Tammy Filipiak, RDH, MS, is the director of clinical development for Midwest and Mountain Dental, a group practice based in Mondovi, Wis, with more than 100 offices in Wisconsin, Minnesota, Illinois, Iowa, Missouri, Kansas, Colorado, and New Mexico. She works closely with the chief dental officer to advance clinical development. Filipiak directs the clinical team, researches and develops clinical treatment protocols, facilitates clinical orientation, and works with dentists, dental hygienists, and office staff to develop strategies for complete patient care within all dental practices. She also serves as the assistant compliance officer, helping to develop quality assurance initiatives, maintain a business code of ethics, and monitor the internal compliance committee.
A past president of the Wisconsin Dental Hygienists’ Association (WDHA), Filipiak remains actively involved in her professional associations. Currently, she is chair of the Council on Policy and Bylaws for both WDHA and the American Dental Hygienists’ Association (ADHA). She served as WDHA delegate to the ADHA Annual Session from 2002 until 2012. Filipiak was also a member of the ADHA taskforce that developed clinical practice guidelines, and she chaired ADHA’s Council on Regulation and Practice in 2006. Filipiak is a member of the American Academy of Dental Hygiene and serves on the organization’s Governance Council, as well.

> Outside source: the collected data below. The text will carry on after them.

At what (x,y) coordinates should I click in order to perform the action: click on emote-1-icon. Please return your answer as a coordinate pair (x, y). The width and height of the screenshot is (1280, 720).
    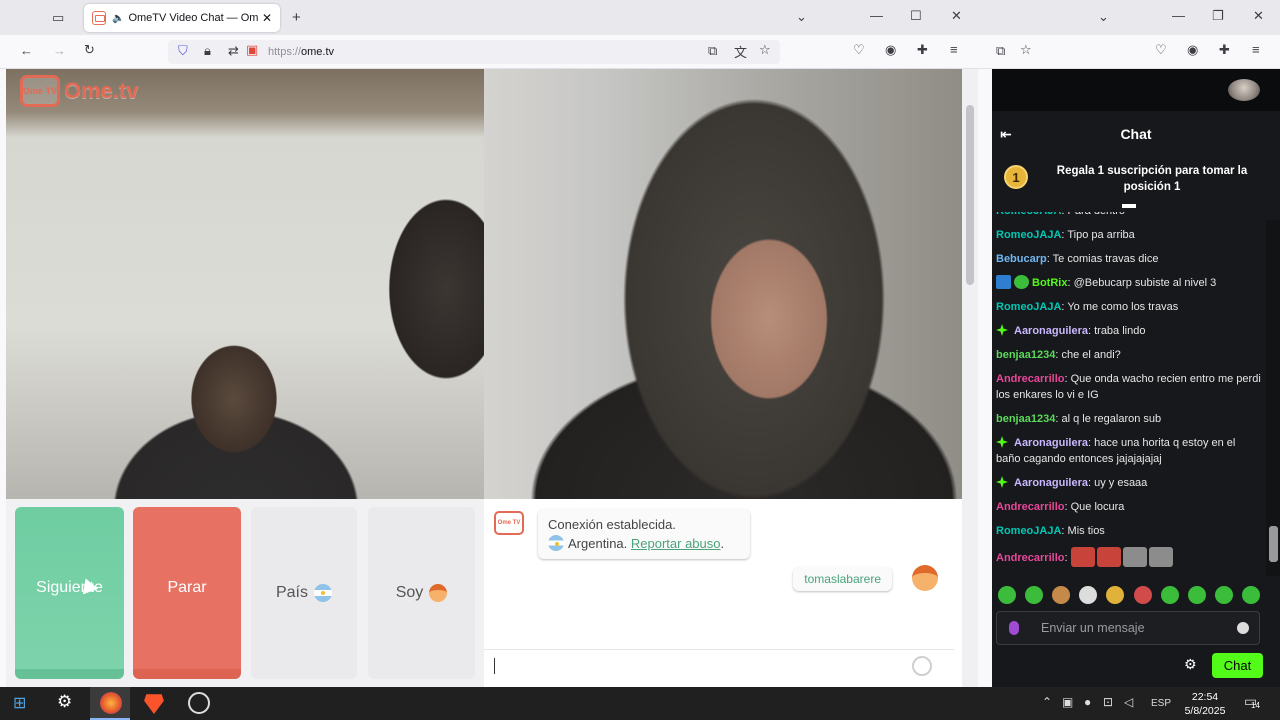
    Looking at the image, I should click on (1007, 595).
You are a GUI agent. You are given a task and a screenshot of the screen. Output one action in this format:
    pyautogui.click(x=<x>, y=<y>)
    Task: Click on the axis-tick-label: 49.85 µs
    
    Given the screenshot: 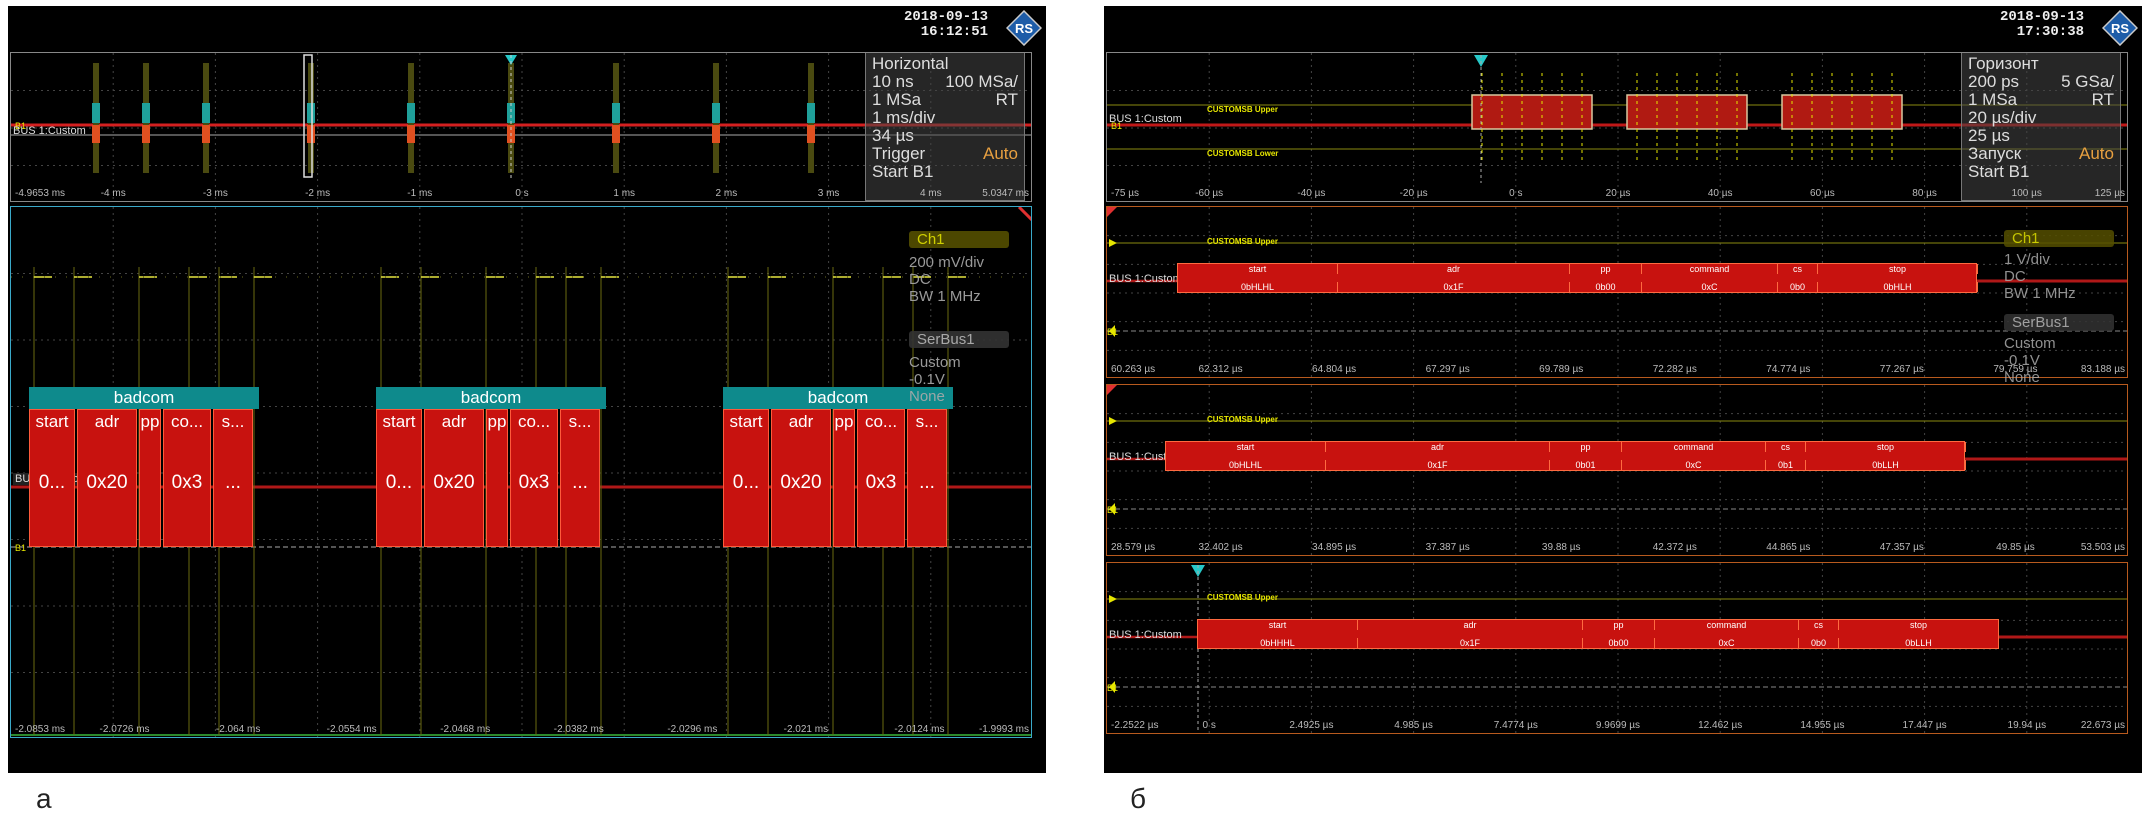 What is the action you would take?
    pyautogui.click(x=2016, y=548)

Filipiak has received numerous accolades throughout her career, including the Butler Award of Distinction, WDHA Outstanding Service Award, and a Presidential Citation from ADHA.
What is your typical work day like?
Each day I am involved in many areas of clinical development in our company. I might be working on reviewing clinical services, researching information to support a new product or technology integration, reviewing clinical treatment protocols, delivering clinical orientation for new dentists, dental hygienists, and clinical staff, or reviewing areas that deal with compliance. I work closely with our Chief Dental Officer Jeffrey Moos, DDS, as well as the operations and integrations teams. I have the opportunity to work with many dentists, dental hygienists, and support staff to make a difference in the care that our patients receive each day. As a member of the clinical team, I help support the continued focus on providing complete patient care.

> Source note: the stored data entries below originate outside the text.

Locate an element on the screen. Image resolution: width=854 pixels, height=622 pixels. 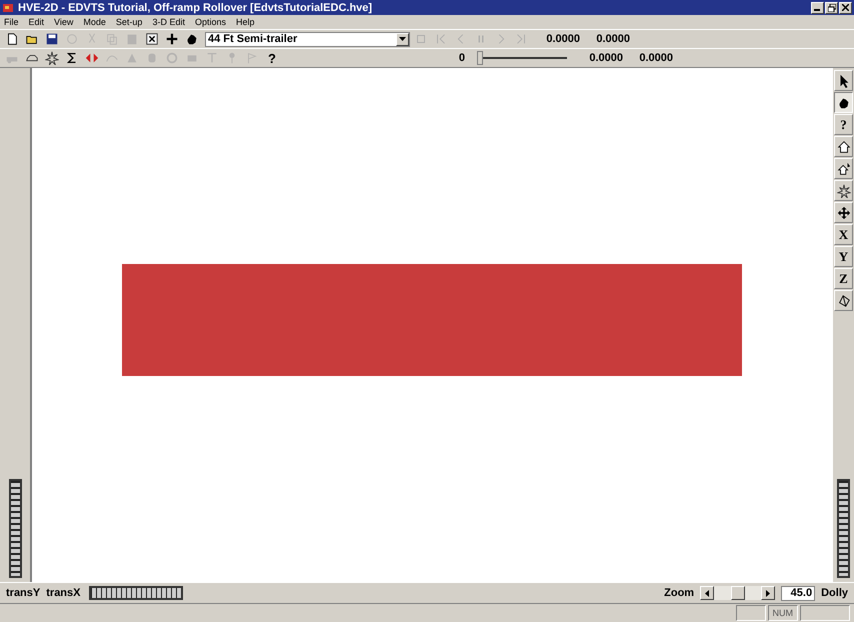
left-arrow-icon is located at coordinates (708, 593).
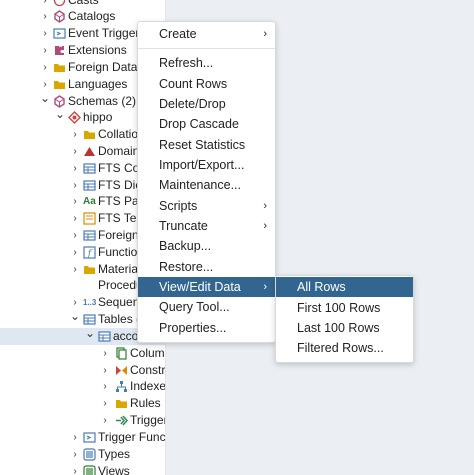  Describe the element at coordinates (90, 252) in the screenshot. I see `functions-icon: f` at that location.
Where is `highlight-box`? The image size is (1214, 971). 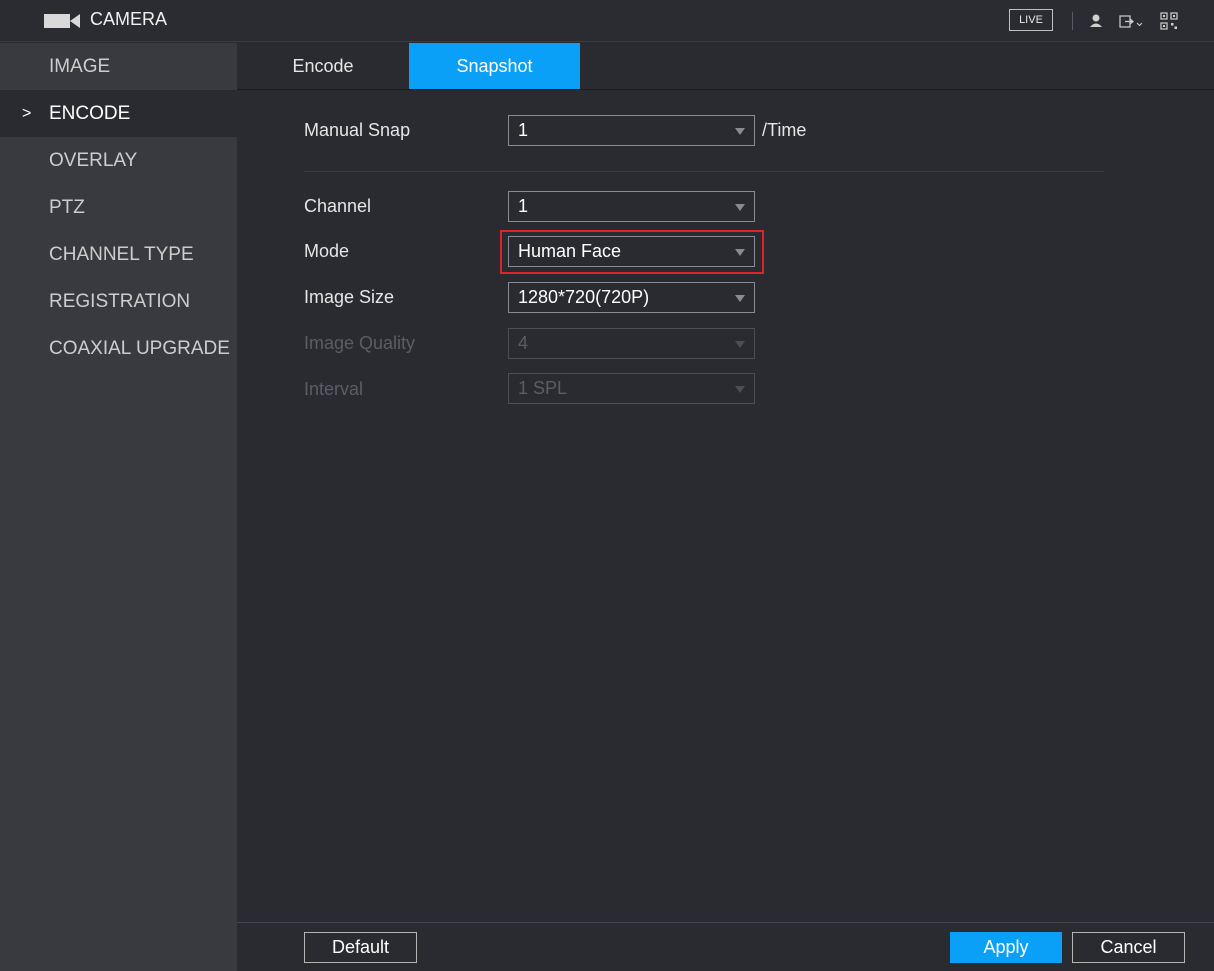 highlight-box is located at coordinates (632, 252).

You are active in organized dental hygiene. Why do you make this a priority?
I was first exposed to ADHA as a student delegate in 1986. I walked away from that experience recognizing that I wanted to be one of the “movers and shakers.” It is so important to be actively involved in organized dental hygiene because I want to be informed and part of the process of advancing my profession. I make this a priority because I feel strongly that having a voice is important. My leadership skills have truly developed through my active involvement in organized dental hygiene and I am fortunate to have been mentored by some amazing people. Becoming involved requires a time commitment, but there is something for everyone. I strongly believe that part of my role after 26 years of ADHA membership is to now pay it forward and help mentor others.
What motivated you to return to school more than 10 years after earning your dental hygiene certificate?

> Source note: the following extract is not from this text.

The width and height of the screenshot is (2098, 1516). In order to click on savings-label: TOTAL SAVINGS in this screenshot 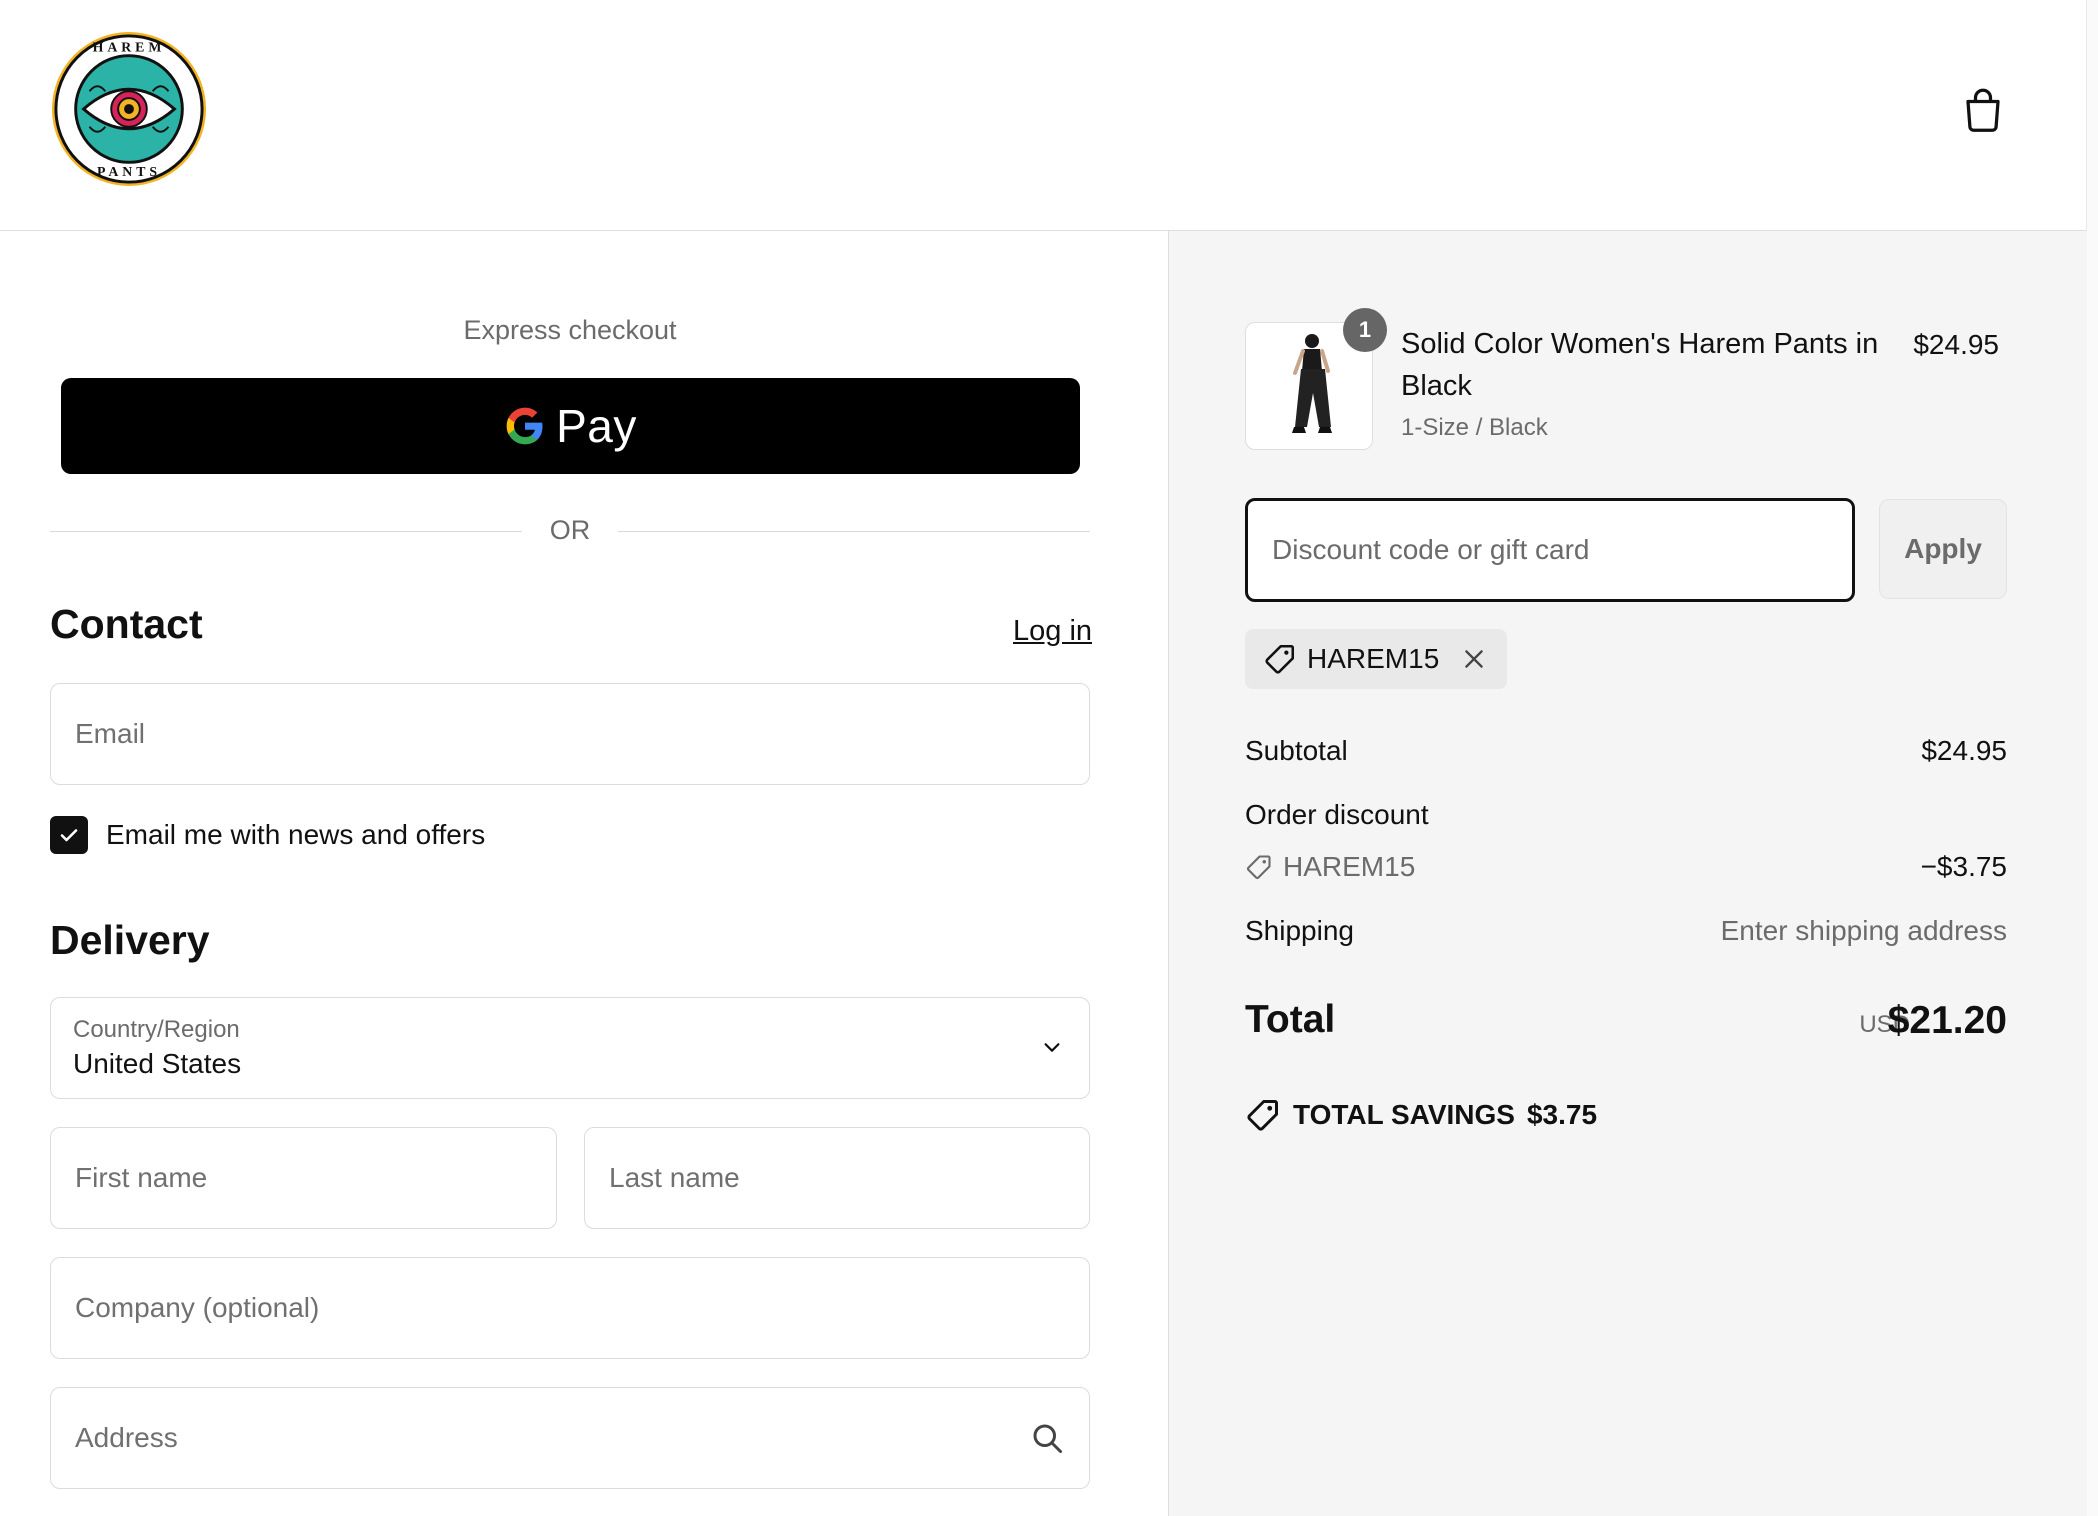, I will do `click(1404, 1114)`.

I always knew I wanted to further my education. I was interested in teaching and thought a bachelor’s degree would be necessary to accomplish this goal. As it turned out, teaching did not completely fulfill what I was looking for professionally, and after a few years I moved on to different challenges while still practicing clinical dental hygiene. I began working with Midwest Dental in 2004 and a few years later decided that the timing was right to complete my master’s degree. The degree I earned in organizational leadership and quality turned out to be very helpful in the area I work in currently.
What do you consider as the most significant challenges facing the dental hygiene profession, and what can be done to overcome them?
One of the biggest challenges is keeping up with the pace of change. This crosses over into many areas of the profession, including practice models, technology, reimbursement, employment opportunities, portability of licensure, and dental hygiene education. There are many factors to consider when addressing these issues, and I am confident that the ADHA is diligently working to stay on top of these challenges. I also think that as a member of ADHA and a license holder, I have a responsibility to be informed and engaged in the advancement of my profession.
What advice would you share with dental hygiene students who will be finishing school in 2013?
New dental hygienists need to take responsibility for their own professional development—specifically, by networking, staying informed, and getting involved with a community of dental hygienists on the local and/or state level. Another key to success and professional growth is to never stop learning. Most of all, they need to look back after their first year of working as a dental hygienist and celebrate their accomplishments. They will be amazed at the things they learn after dental hygiene school.